Please quote the data below word for word, from its start through the line containing "tap(1091, 1069)".

▸ **Records from a collection**:
-- -- --
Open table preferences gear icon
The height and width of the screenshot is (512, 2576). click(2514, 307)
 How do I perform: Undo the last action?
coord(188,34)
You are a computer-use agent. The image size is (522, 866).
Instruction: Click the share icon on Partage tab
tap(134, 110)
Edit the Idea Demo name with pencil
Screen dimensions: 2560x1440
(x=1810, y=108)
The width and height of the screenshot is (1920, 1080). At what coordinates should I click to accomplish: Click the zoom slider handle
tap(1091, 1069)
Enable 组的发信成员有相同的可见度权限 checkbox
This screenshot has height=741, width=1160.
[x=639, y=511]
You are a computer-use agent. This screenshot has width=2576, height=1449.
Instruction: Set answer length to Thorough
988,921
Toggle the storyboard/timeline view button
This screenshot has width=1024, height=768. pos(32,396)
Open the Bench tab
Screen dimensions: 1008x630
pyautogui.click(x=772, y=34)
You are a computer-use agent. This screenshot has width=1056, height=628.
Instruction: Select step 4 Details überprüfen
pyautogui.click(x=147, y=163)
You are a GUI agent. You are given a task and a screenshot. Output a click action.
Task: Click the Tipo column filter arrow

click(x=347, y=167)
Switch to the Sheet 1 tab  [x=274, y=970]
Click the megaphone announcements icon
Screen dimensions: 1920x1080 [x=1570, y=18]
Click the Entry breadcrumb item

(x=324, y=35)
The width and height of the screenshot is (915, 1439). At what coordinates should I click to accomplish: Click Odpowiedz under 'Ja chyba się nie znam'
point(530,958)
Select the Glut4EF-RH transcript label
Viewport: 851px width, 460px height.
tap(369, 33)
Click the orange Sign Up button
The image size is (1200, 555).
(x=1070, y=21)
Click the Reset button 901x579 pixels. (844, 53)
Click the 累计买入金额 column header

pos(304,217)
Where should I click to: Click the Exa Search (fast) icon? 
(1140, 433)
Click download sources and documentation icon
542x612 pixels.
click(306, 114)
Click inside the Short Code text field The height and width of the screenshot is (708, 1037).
-- -- --
▸ **Result of this task**:
Open table preferences gear icon
The height and width of the screenshot is (512, 2576). click(2514, 307)
 How do I perform: Undo the last action?
coord(188,34)
You are a computer-use agent. The image size is (522, 866).
Instruction: Click the share icon on Partage tab
tap(134, 110)
Edit the Idea Demo name with pencil
Screen dimensions: 2560x1440
(x=1810, y=108)
The width and height of the screenshot is (1920, 1080). At what coordinates should I click to accomplish: Click the zoom slider handle
tap(1091, 1069)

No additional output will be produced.